Gonzalo García-Pelayo: ‘We know how to make films quickly and cheaply, not necessarily good’

Finally, the last call of the day has been led by the unclassifiable project of the filmmaker, producer and gambler Gonzalo García Pelayo, entitled 7 Films in 1 Year, which consists, as its name implies, on the shooting of seven films in a single year, between April 2021 and April 2022. All of them with a shared topic: the joy of living.

García-Pelayo, a referent in Spanish underground cinema, and owner of such an unusual  style as his projects, presented the special sessions, in the world premiere, of the first two titles in the project: Dejen de prohibir que no alcanzo a desobedecer todo and Ainur.

In addition to Gonzalo García-Pelayo, the press conference was attended by his brother Javier, main character of Dejen de prohibir..., the producer Gervasio Iglesias, the production director Pilar Campano and the actresses Danel Bersebayeva (main character of Ainur) and Olivia Cábez (protagonist of both films).

Gonzalo García Pelayo, explained the origin of the project. ‘At the end of the pandemic and of a phase of my life, I decided to go ahead with all the ideas I had, with the desire to travel and get to know various locations… I was encouraged and reached an agreement with my brother, Pilar and Gervasio. We know how to make films quickly and cheaply, not necessarily good, but quick. Instead of making one medium-cost film, the idea was to make seven, to which we added another one, which we have already financed. I prefer quantity more than quality, but I think some of them will be average good. So far we've finished four feature films, and we have half of them left. I wanted to make one film per month, and travel to shoot in countries I didn't know, like Argentina or India.’

Gervasio Iglesias, producer of films such as La isla mínima and García-Pelayo's collaborator in this adventure, explained how the project was boosted: ‘I've been friends with Gonzalo for years. He proposed it to me at a time when I felt very tired of the usual film narratives, and I wanted to bet on new ways of narrating.

I thought it was the moment when, at the first meeting, Gonzalo told me that he had seven films in his head, and I thought it was marvellous. What motivated me the most was the desire to experiment with the form, because his cinema is closer to essay or poetry.’

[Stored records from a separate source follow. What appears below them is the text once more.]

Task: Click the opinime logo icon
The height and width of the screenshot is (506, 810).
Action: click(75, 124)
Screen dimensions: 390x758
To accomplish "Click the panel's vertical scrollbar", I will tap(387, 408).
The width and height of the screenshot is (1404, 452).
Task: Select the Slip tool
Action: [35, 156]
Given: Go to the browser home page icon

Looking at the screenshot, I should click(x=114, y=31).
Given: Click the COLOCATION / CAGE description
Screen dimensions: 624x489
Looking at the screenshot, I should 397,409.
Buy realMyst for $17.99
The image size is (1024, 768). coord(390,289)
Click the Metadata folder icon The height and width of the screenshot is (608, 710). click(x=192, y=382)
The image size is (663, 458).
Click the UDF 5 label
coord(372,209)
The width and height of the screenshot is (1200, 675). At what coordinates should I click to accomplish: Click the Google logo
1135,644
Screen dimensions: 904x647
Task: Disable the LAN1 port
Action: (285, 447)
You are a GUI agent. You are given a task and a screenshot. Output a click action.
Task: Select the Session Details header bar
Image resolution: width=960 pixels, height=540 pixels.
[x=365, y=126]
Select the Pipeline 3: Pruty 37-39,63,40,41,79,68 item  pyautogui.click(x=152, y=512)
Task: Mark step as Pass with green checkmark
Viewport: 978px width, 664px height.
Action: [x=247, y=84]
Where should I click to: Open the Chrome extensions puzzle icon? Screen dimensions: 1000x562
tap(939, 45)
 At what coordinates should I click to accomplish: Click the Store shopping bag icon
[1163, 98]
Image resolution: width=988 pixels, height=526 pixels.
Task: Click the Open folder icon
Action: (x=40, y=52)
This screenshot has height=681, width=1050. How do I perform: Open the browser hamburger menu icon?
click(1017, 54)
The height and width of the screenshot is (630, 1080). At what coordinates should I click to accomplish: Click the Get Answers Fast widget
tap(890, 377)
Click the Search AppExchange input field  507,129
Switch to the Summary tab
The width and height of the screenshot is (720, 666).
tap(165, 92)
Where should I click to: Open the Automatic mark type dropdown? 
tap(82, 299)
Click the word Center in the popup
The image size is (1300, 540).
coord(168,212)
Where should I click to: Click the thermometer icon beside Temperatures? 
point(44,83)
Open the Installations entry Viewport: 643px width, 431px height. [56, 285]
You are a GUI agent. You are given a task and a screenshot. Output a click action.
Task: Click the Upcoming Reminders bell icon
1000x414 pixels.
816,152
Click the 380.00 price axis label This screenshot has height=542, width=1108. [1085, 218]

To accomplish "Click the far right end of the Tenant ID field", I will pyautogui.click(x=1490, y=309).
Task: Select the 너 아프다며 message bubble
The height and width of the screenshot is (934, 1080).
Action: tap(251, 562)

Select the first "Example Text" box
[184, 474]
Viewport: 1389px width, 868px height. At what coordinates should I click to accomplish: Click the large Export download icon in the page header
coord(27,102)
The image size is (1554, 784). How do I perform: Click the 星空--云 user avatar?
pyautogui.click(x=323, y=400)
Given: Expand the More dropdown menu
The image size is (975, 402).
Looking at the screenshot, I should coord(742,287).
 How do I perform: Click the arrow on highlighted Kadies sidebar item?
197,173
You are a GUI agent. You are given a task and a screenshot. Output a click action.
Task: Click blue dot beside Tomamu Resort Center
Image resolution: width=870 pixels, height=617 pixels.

Some of the keys to understanding who Gonzalo García-Pelayo is and what he does were given by his brother Javier. ‘He is a very coherent person, increasingly free, and acts more according to his tastes and needs, which is what an artist has to do.’

Olivia Cábez, who acts in these first two films, defended the singularity of García Pelayo as an essential figure in experimental cinema: ‘The approach to Gonzalo's films has to be very open. The film industry imposes a lot. There are very rigid patterns about what is cinema and what is not, but in Gonzalo's case it is different. In Gonzalo's cinema you have to be prepared for everything.’